From the listing that follows, extract every line and set it down unaltered.

========================================================================

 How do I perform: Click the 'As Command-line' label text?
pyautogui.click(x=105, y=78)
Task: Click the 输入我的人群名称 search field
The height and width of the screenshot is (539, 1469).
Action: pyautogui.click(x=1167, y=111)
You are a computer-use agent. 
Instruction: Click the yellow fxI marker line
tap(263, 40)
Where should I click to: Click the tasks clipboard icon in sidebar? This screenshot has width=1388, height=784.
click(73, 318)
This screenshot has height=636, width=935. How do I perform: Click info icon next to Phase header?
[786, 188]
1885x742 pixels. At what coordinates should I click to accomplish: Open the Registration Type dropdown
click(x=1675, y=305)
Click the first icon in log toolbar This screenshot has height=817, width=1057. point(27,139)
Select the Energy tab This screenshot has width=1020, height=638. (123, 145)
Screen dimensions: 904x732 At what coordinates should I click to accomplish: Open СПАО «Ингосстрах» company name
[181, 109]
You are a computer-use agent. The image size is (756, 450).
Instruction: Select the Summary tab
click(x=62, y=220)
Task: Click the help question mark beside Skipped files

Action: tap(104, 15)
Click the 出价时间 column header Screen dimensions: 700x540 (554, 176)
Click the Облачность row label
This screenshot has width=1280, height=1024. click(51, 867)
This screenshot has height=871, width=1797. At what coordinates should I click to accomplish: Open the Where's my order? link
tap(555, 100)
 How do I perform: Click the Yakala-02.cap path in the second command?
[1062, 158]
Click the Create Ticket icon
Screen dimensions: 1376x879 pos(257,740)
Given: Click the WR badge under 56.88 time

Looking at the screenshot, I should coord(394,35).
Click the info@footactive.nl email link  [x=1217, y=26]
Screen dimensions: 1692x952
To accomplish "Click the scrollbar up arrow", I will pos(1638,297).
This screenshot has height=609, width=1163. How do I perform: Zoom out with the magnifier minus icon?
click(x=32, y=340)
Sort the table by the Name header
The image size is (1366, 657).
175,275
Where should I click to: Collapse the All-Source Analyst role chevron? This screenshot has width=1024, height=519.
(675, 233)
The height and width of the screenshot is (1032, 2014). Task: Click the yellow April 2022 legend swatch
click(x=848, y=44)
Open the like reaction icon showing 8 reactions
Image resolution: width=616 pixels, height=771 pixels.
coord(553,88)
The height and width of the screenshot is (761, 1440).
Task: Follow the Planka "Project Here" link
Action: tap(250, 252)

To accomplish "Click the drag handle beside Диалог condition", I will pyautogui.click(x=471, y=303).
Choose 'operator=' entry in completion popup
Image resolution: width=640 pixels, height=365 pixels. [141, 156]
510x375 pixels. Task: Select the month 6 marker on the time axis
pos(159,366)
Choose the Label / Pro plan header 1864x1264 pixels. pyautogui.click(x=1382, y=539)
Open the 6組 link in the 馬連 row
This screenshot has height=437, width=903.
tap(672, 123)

========================================================================

- Solution for this problem -
 How do I perform: Click the 'As Command-line' label text?
pyautogui.click(x=105, y=78)
Task: Click the 输入我的人群名称 search field
The height and width of the screenshot is (539, 1469).
Action: pyautogui.click(x=1167, y=111)
You are a computer-use agent. 
Instruction: Click the yellow fxI marker line
tap(263, 40)
Where should I click to: Click the tasks clipboard icon in sidebar? This screenshot has width=1388, height=784.
click(73, 318)
This screenshot has height=636, width=935. How do I perform: Click info icon next to Phase header?
[786, 188]
1885x742 pixels. At what coordinates should I click to accomplish: Open the Registration Type dropdown
click(x=1675, y=305)
Click the first icon in log toolbar This screenshot has height=817, width=1057. point(27,139)
Select the Energy tab This screenshot has width=1020, height=638. (123, 145)
Screen dimensions: 904x732 At what coordinates should I click to accomplish: Open СПАО «Ингосстрах» company name
[181, 109]
You are a computer-use agent. The image size is (756, 450).
Instruction: Select the Summary tab
click(x=62, y=220)
Task: Click the help question mark beside Skipped files

Action: tap(104, 15)
Click the 出价时间 column header Screen dimensions: 700x540 (554, 176)
Click the Облачность row label
This screenshot has width=1280, height=1024. click(51, 867)
This screenshot has height=871, width=1797. At what coordinates should I click to accomplish: Open the Where's my order? link
tap(555, 100)
 How do I perform: Click the Yakala-02.cap path in the second command?
[1062, 158]
Click the Create Ticket icon
Screen dimensions: 1376x879 pos(257,740)
Given: Click the WR badge under 56.88 time

Looking at the screenshot, I should coord(394,35).
Click the info@footactive.nl email link  [x=1217, y=26]
Screen dimensions: 1692x952
To accomplish "Click the scrollbar up arrow", I will pos(1638,297).
This screenshot has height=609, width=1163. How do I perform: Zoom out with the magnifier minus icon?
click(x=32, y=340)
Sort the table by the Name header
The image size is (1366, 657).
175,275
Where should I click to: Collapse the All-Source Analyst role chevron? This screenshot has width=1024, height=519.
(675, 233)
The height and width of the screenshot is (1032, 2014). Task: Click the yellow April 2022 legend swatch
click(x=848, y=44)
Open the like reaction icon showing 8 reactions
Image resolution: width=616 pixels, height=771 pixels.
coord(553,88)
The height and width of the screenshot is (761, 1440).
Task: Follow the Planka "Project Here" link
Action: tap(250, 252)

To accomplish "Click the drag handle beside Диалог condition", I will pyautogui.click(x=471, y=303).
Choose 'operator=' entry in completion popup
Image resolution: width=640 pixels, height=365 pixels. [141, 156]
510x375 pixels. Task: Select the month 6 marker on the time axis
pos(159,366)
Choose the Label / Pro plan header 1864x1264 pixels. pyautogui.click(x=1382, y=539)
Open the 6組 link in the 馬連 row
This screenshot has height=437, width=903.
tap(672, 123)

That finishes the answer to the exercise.